For small thymic cysts, observation without surgical resection is recommended unless there is evidence of growth or a very large cystic mass. Conversely, when a thymic lesion is definitively diagnosed as thymoma, early surgical resection or minimally invasive surgery are strongly advised. The discrimination between thymic cysts and thymoma is challenging in small thymic abnormalities. In previous studies, nontherapeutic thymectomy rates varied between 22% and 68% [17, 18], and thymic cysts were the most frequent diagnoses in nontherapeutic thymectomies [18]. Because of pseudo-enhancement caused by their proximity to the thoracic aorta and sternum, thymic cysts can be incorrectly diagnosed as small thymoma on CT imaging. Non-invasive thymoma (such as low-risk thymoma) and thymic cyst usually show a well-defined marginal contour and homogenous CT attenuation. In our study, both thymic cysts and low-risk thymomas exhibited a higher frequency of an oval shape on CT images, with no statistically significant difference between them.

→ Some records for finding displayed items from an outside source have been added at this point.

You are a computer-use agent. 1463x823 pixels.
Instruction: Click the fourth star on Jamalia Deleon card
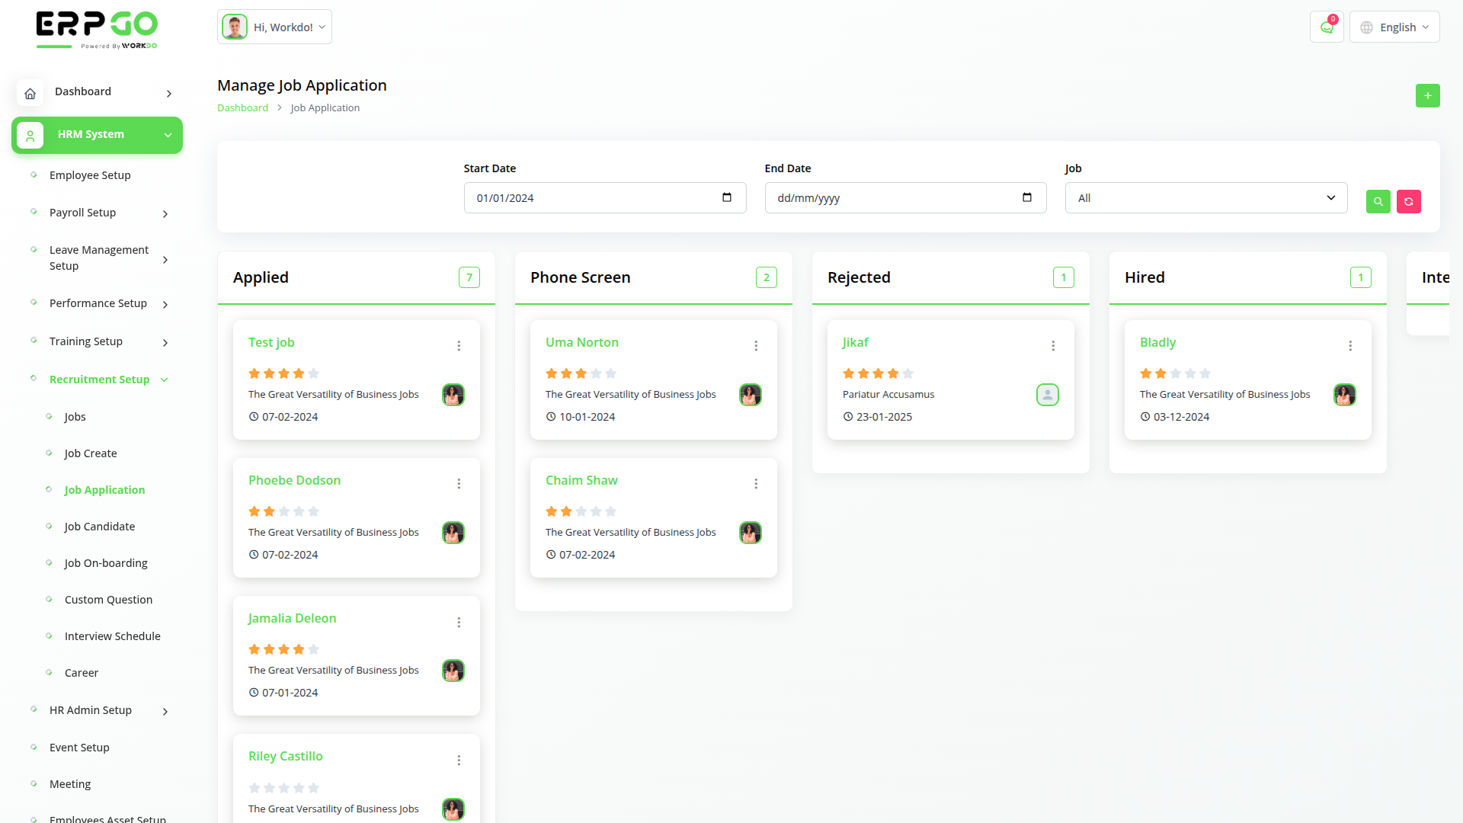[299, 649]
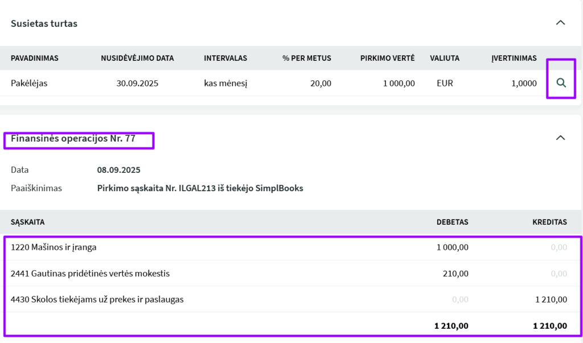Viewport: 583px width, 343px height.
Task: Click the PIRKIMO VERTĖ column header
Action: click(387, 58)
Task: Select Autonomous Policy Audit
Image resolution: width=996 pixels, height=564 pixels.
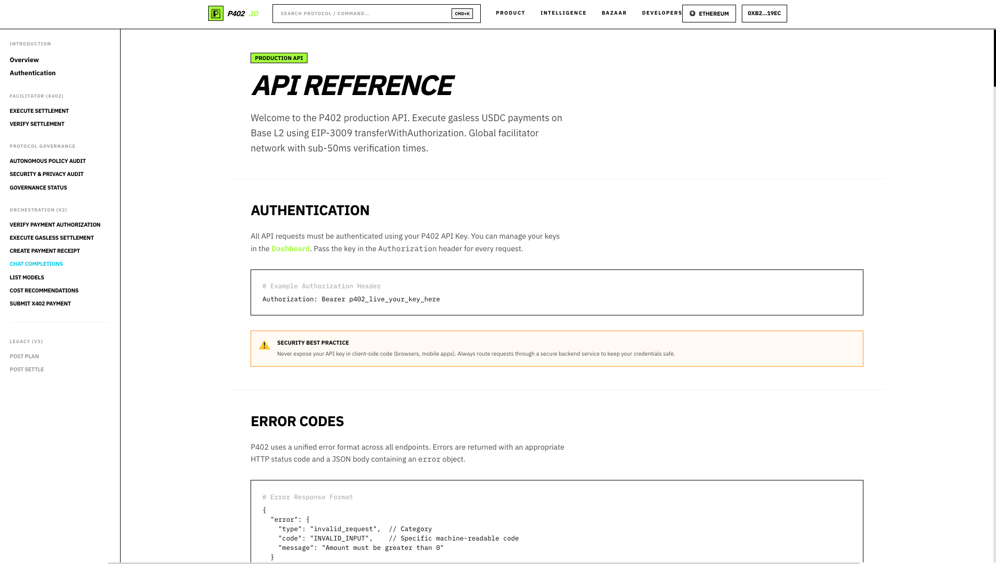Action: click(x=48, y=161)
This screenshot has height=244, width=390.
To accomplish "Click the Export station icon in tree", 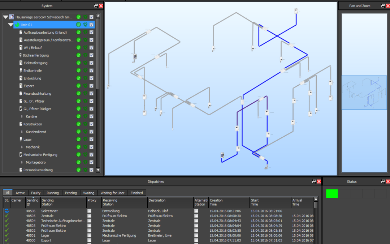I will 21,86.
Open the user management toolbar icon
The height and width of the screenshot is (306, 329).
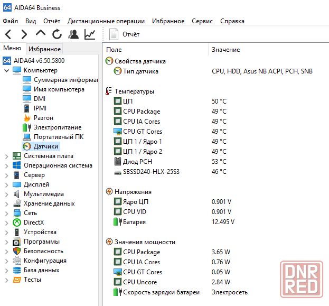[x=73, y=34]
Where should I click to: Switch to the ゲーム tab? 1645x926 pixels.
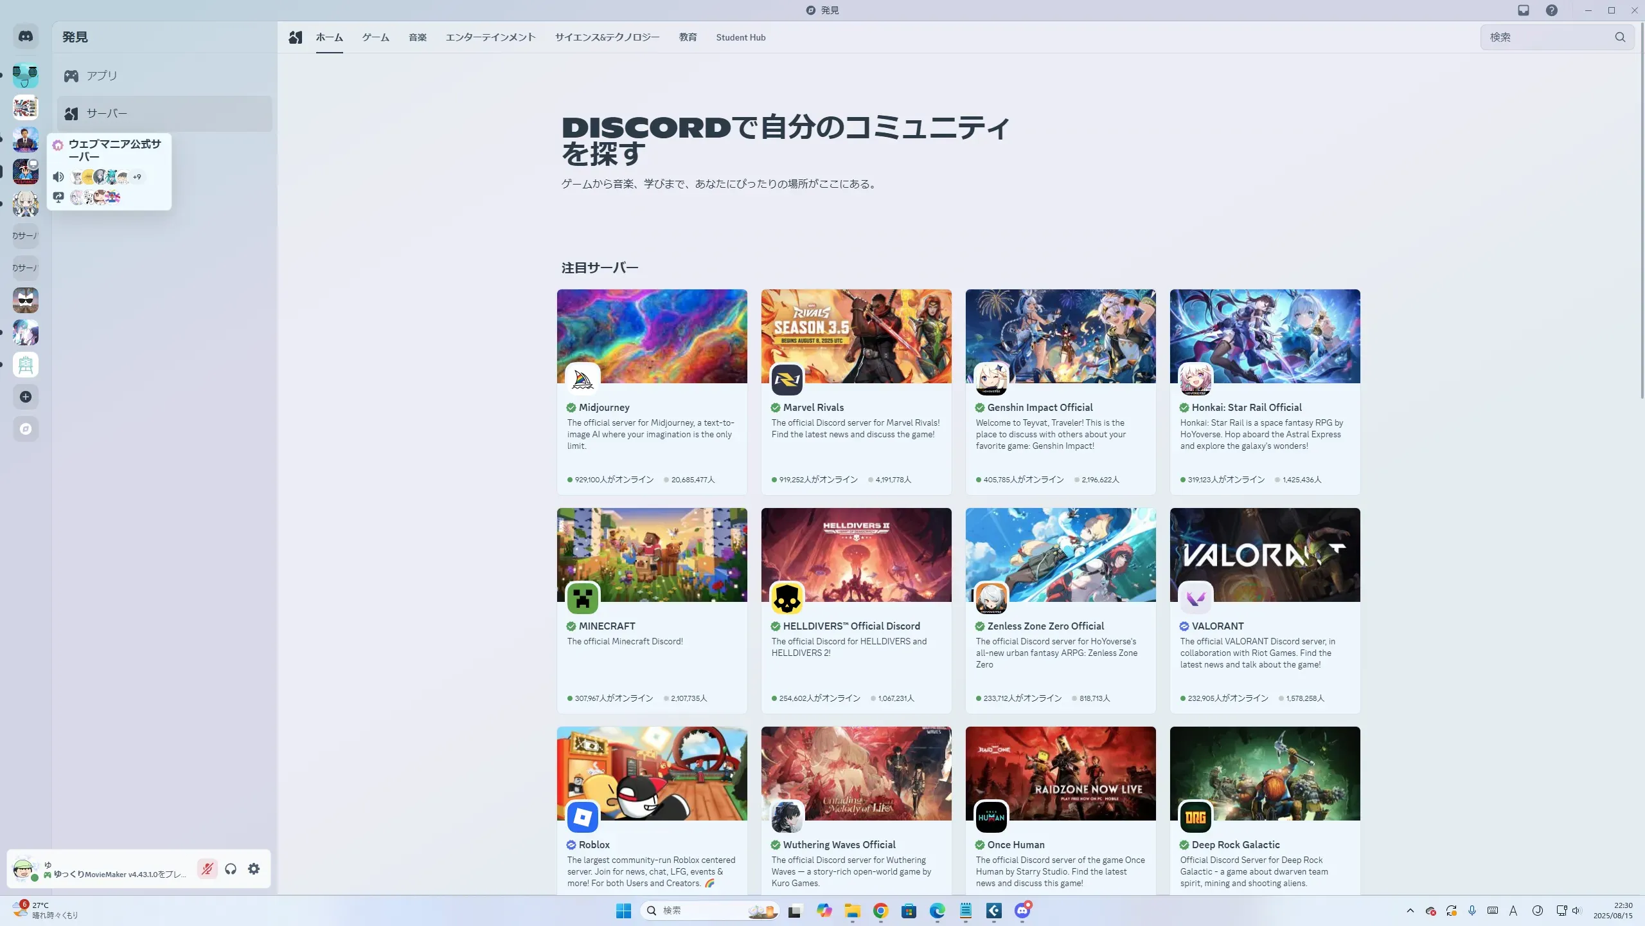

This study has some limitations. As this study was a retrospective single center study, the risk of selection bias exists. Pathology results were unavailable for cases opting for close observation rather than surgery, and therefore only those cases that underwent resection were included in the analysis. In addition, the number of thymic cyst patients was small because thymic cysts are a rare disease and thymic lesions do not commonly undergo preoperative [18F]FDG PET/CT. It is necessary to perform further studies with larger populations and multicentre prospective designs to provide robust confirmation of our findings.